Но спустя годы надо честно признать, что те, кто писали на нас доносы, кто видел в нас и «ревизионистов», и «противников существующего строя», были правы. На самом деле мы не развивали науку о социализме и социалистическом строительстве, а поддерживали в СССР те идеи, которые ускоряли гибель созданной Лениным и Сталиным системы. Были правы со своей догматической точки зрения и те участники судилища над моей книгой «Некоторые философские аспекты теории социализма» (Наука, 1983 г.), которая вышла под грифом Института, которые утверждали, к примеру, нынешний правозащитник Азуан, что автор хочет не реформ, а реставрации капитализма.

Конечно, тогда, в апреле 1984 года, когда Цаголов на своем семинаре политэкономии социализма в МГУ намеревался дать последний и окончательный бой «реставрации капитализма» Ципко, организованный Олегом Тимофеевичем штаб по спасению идеологической репутации Института сработал блестяще. На Ученом совете мы сумели дать отпор разгромной рецензии на книгу, подготовленной опять-таки по заданию Григория Квасова и Николая Пилипенко директором Института социологии М.Н. Руткевичем. Кстати, на само обсуждение моей книги на экономическом факультете МГУ (оно продолжалось два дня) Олег Тимофеевич меня не пустил. И правильно сделал. Он знал, что у меня не совсем хорошо обстоит дело с сердцем. На этом идеологическом процессе защитниками «права на творческий марксизм» были Боря Пугачев, Отто Лацис, Геннадий Лисичкин. Кстати, уже позже первый секретарь Черемушкинского райкома КПСС (фамилию я забыл) рассказывал, что сам Зимянин через голову Гришина требовал от него, чтобы по результатам обсуждения меня исключили из КПСС. Но тогда все понимали, что речь идет не столько об идеологической репутации Института, который выпустил в свет идейно порочную книгу с прямой критикой главного редактора «Коммуниста» Р.И. Косолапова, сколько о стремлении нанести урон П.Н. Федосееву и освободить место для того же Косолапова. А у Косолапова даже тогда, во времена Черненко, Кишка была тонка.

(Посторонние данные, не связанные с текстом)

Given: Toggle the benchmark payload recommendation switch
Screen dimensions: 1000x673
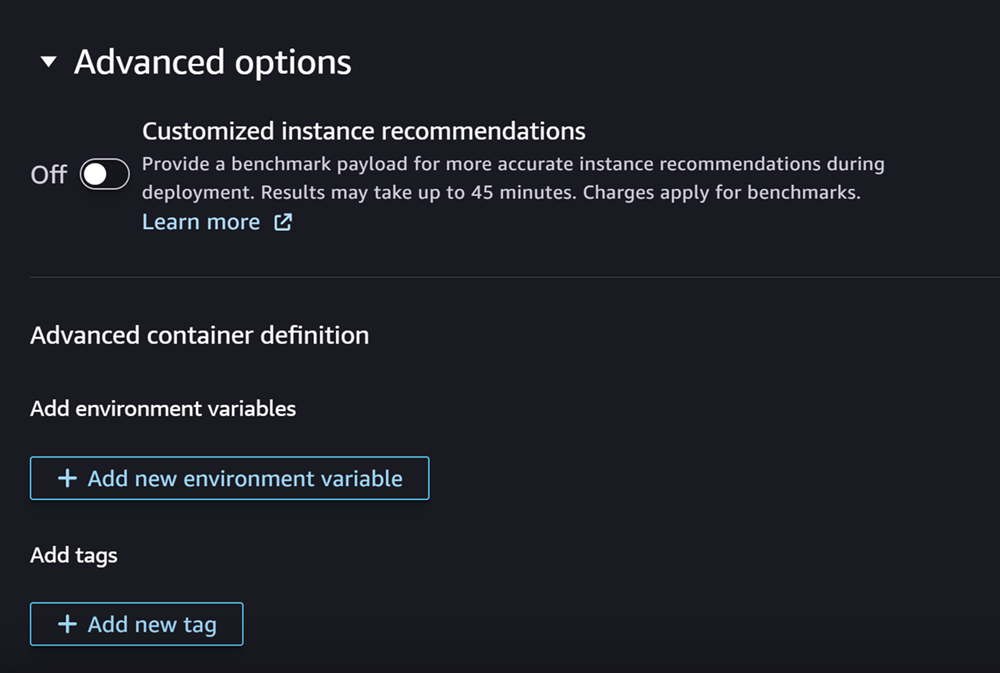Looking at the screenshot, I should click(x=104, y=174).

Идея демократического социализма, основанная на идеях Маркса и Ленина, о чем  мечтал до конца жизни Анатолий Павлович Бутенко, была утопией. И поэтому, если посмотреть на то, что мы, активные, пишущие сотрудники ИЭМСС АН СССР, сделали, то надо признать, что мы, иногда сами того не осознавая, решили задачи опоздавшей на семьдесят лет контрреволюции. И совсем не случайно все наши идеи, в том числе и моя идея перехода от классовой к общечеловеческой морали, общая для всех нас идея строительства кооперативного социализма, укрепления позиции кооперативной собственности, которые легли в основу идеологии перестройки, при своем воплощении в жизнь подрывали устои сложившегося производства, готовили почву для прихода к власти революционеров навыворот, типа Гайдара. И, кстати, этого не надо стесняться, не надо стесняться того, что Институту Богомолова, всему нашему коллективу пришлось вольно или невольно сыграть роль могильщиков реального социализма. Как теперь выясняется, во всех наших институтских, иногда совсем будничных спорах, наших поступках всегда был второй, действительно всемирно-исторический план. Через нас, через наши жизни, книги, статьи русская история решала свои собственные задачи.